If the theatre department responded poorly, then he wouldn’t have attended Doane, especially since he wants to write plays about non-binary people, he said.

The theatre department and the professors on campus were accepting and reassured him that this was a good thing for him, he said.

The U.S. Transgender Survey (USTS), which is the largest survey examining the experiences of transgender people in the United States, showed where Nebraska stood among all other states, according to transequality.org.

Nebraska has 165 individuals out of the nationwide survey of 27,715 respondents, who identify as transgender or came out as transgender. The survey showed for individuals in school:

  • Between Kindergarten and Grade 12, 77 percent experienced some form of mistreatment: verbal harassment, not being allowed to dress as their gender, were disciplined on harsher terms, or were physically or sexually assaulted because people thought they were transgendered.
  • 57 percent of those (K-12) students were verbally harassed, 11 percent were physically attacked and 11 percent were sexually assaulted between kindergarten and grade 12.
  • 26 percent had such severe treatment that they left school between the grades of K-12.
  • 16 percent of respondents who were in college or vocational school were verbally, physically or sexually assaulted because of being transgendered.

The USTS also shows that there is a growing acceptance and support of transgender and non-binary individuals from their family (60 percent), students/peers (56 percent), and coworkers (68 percent).

Rand said he had come out to friends when he first knew but he didn’t come out to his parents until he was 18.

“My family definitely reacted a lot better than other families,” Rand said. “They were never upset or angry with me, they were confused. But confusion, that’s something you can work with.”

Rand says the pronouns he would like others to use for him are "they, them, their, he and him" since he does not identify necessarily as a male or female.

Freshman and non-binary student, Grace Su, said that Doane handles gender pretty well.

“There have been a few people that don’t really get it yet,” Su said. “But no one has been violently transphobic, at least not to my face.”
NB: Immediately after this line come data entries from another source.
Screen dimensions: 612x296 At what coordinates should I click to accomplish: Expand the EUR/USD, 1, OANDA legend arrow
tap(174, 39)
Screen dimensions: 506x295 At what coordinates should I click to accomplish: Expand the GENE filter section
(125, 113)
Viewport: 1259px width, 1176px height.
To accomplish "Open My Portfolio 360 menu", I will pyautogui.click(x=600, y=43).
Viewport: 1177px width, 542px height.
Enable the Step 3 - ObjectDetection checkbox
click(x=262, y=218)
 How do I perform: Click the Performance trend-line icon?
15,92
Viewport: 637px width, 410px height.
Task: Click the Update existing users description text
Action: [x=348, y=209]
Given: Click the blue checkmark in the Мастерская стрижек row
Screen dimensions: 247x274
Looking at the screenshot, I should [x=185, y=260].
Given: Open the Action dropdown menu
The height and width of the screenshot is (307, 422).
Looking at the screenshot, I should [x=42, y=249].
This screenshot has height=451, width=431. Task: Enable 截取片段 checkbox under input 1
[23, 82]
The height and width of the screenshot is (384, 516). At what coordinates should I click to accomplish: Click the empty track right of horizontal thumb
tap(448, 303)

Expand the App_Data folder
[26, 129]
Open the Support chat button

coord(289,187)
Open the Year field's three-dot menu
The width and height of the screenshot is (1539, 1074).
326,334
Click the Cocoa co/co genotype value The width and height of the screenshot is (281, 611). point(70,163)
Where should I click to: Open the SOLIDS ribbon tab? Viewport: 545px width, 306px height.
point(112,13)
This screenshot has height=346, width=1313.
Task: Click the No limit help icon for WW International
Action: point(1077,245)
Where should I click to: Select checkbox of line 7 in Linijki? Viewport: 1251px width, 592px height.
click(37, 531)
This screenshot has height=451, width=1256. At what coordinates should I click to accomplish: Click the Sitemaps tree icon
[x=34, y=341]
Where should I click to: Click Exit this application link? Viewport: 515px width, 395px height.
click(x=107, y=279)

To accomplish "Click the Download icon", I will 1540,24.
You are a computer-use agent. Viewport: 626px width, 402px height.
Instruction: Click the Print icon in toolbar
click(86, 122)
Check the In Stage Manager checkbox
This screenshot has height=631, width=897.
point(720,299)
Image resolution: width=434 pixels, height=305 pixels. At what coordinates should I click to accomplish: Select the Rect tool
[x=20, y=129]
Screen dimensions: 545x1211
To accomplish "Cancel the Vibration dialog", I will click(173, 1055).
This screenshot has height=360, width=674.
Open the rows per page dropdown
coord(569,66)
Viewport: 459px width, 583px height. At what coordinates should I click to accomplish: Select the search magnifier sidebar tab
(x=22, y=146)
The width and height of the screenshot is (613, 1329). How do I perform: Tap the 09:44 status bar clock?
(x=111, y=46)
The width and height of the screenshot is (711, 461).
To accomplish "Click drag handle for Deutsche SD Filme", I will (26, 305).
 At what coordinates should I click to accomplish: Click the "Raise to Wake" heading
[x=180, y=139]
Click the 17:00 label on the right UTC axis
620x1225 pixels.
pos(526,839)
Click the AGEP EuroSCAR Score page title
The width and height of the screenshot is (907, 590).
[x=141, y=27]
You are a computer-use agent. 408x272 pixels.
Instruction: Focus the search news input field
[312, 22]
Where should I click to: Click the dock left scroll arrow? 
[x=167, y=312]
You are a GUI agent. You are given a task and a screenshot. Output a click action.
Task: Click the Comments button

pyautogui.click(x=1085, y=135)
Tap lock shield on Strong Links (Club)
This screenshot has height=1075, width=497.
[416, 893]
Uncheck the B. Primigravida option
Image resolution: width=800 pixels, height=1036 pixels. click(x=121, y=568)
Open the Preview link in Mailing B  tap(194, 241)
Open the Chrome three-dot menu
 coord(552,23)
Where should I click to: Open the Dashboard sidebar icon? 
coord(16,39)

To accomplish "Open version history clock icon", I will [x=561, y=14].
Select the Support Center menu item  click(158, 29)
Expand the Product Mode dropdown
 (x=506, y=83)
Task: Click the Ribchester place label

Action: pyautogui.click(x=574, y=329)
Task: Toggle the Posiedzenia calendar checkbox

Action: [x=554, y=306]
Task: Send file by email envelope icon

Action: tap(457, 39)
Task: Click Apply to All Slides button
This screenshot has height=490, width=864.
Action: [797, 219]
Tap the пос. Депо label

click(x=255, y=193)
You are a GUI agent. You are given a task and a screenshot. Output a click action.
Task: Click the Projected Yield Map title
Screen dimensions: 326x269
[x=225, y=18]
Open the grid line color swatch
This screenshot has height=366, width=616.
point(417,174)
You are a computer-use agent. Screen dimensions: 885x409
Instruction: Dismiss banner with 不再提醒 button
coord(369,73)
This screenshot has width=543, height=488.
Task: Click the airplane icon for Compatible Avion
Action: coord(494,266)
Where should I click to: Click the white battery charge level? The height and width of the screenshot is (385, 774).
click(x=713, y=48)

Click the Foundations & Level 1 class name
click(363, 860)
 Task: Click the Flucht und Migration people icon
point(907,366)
Su wants people to understand sex and gender are two different things, he said.

“Sex is given at birth on the type of reproductive organs a person has, and gender is how you think about yourself under society’s expectations,” Su said.

Sophomore and non-binary student, Oliver Hofaker, is involved in the Queer-Straight Alliance (QSA) which started in 2016.

Any student who wants to be involved in the organization can contact the adviser, Community Director Robert Sharp.

Hofaker said that they (QSA) want to create an educational setting to inform people about the LGBT community because "ignorance breeds fear."